▸ **TEXT TO READ**
# What is the mass of the sphere?

1. Apr 5, 2004

### lollypop

hello everybody:

A hollow, plastic sphere is held below the surface of a freshwater lake by a cord anchored to the bottom of the lake. The sphere has a volume of 0.700 M^3 and the tension in the cord is 930 N.

Calculate the buoyant force exerted by the water on the sphere. Take the density of water to be 1000 kg/m^3 and the free fall acceleration to be 9.80 m/s^2.
**for this I set up Bouyant = density *Volume*gravity = 6860 N

What is the mass of the sphere? Take the density of water to be 1000kg/m^3 and the free fall acceleration to be 9.80m/s^2 .
**here I used Buoyant = mg-T and solved for m, so answer for m= 605 kg

The cord breaks and the sphere rises to the surface. When the sphere comes to rest, what fraction of its volume will be submerged? Express your answer as a percentage.

▸ **SET PROBLEM 1**
In the forum thread about the plastic sphere in the lake, what is the tension in the cord?
▸ **SET PROBLEM 2**
Carry on the forum thread about the plastic sphere in the lake from the point where it stops.

▸ **RECORDS**
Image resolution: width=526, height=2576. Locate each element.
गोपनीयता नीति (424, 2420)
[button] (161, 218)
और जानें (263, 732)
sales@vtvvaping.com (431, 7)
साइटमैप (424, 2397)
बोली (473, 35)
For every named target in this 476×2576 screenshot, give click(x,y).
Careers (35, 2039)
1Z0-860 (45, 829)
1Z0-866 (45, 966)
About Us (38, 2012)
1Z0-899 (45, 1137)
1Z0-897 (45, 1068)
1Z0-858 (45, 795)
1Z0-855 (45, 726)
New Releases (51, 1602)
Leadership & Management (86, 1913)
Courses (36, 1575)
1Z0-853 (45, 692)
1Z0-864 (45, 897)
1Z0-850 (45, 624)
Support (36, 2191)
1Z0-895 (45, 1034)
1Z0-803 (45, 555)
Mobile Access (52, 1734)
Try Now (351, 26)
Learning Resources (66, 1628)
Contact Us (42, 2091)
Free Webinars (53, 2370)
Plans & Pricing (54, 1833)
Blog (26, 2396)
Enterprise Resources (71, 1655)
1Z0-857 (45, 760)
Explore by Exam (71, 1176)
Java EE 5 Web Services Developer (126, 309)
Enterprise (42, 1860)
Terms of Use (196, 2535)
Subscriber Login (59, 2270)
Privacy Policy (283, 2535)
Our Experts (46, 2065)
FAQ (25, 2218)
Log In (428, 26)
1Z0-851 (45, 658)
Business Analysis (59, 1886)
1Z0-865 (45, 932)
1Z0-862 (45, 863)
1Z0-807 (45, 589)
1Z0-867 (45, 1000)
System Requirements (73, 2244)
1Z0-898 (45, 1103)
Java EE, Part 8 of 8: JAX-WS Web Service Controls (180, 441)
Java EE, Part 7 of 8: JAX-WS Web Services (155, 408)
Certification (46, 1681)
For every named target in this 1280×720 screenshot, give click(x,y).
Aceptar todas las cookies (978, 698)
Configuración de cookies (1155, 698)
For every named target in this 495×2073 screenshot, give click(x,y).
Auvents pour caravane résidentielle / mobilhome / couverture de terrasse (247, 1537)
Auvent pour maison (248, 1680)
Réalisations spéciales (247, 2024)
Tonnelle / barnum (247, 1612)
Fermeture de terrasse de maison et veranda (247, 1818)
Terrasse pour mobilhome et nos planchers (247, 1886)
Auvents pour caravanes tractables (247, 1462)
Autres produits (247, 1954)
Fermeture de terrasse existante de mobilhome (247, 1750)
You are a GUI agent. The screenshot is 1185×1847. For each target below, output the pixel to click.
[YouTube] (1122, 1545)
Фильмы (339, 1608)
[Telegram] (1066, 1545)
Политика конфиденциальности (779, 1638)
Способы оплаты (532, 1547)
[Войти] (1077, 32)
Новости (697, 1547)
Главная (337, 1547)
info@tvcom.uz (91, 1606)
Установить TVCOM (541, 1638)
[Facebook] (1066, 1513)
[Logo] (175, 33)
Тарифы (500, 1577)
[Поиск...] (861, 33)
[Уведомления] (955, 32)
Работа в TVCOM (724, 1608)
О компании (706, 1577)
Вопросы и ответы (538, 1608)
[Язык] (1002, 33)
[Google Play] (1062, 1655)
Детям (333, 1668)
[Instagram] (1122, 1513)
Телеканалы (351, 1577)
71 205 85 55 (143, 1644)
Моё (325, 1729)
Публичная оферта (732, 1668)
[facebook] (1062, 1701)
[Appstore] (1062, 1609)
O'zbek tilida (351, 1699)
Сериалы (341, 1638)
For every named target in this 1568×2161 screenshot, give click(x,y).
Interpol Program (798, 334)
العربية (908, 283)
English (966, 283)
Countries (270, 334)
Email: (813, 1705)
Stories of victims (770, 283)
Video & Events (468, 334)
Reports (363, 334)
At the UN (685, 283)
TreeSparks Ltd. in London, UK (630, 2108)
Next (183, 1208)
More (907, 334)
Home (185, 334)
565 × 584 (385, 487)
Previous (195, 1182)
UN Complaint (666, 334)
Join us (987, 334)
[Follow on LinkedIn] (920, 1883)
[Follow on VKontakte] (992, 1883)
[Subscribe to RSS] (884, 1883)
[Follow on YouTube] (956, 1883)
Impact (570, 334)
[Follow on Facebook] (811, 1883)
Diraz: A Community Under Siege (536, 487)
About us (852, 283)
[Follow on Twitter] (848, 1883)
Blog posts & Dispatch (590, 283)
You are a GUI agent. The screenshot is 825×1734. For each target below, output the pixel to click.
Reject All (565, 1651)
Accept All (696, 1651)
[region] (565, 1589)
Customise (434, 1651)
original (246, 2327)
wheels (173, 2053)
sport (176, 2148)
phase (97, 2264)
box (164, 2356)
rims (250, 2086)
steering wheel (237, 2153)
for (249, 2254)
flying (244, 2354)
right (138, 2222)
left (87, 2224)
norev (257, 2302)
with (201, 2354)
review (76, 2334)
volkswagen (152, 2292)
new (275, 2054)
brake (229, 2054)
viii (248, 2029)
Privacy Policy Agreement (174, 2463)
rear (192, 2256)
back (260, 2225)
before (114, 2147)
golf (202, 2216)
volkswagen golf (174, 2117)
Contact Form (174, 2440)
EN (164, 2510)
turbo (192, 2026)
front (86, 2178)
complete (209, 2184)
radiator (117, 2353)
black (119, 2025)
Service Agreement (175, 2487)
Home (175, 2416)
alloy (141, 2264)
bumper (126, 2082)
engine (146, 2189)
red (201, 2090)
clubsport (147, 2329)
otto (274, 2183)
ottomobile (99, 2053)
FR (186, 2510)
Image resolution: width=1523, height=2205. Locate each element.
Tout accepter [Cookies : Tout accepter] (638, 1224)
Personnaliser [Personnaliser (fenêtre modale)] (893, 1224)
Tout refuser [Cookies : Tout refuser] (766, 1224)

▸ **EXERCISE RESPONSE 1**
930 N

▸ **EXERCISE RESPONSE 2**
** here is my problem , so far all I have is that the sphere is at rest so there is no external force acting on it, so F=B+T+(-mg) =0 right?? I don't know what else to use for this part. Any clues??

2. Apr 5, 2004

### Chen

Correct.

Not so sure about that one. Shouldn't be it:
$$B = mg + T$$
Since both mg and T act in the same direction, downward? The cord isn't pushing the sphere up, it is pulling it down.

For the sphere to be at rest, mg must equal B. There is no tension anymore, since the cord was broken. You need to express B as a function of the volume of the sphere that is still submerged, and find it.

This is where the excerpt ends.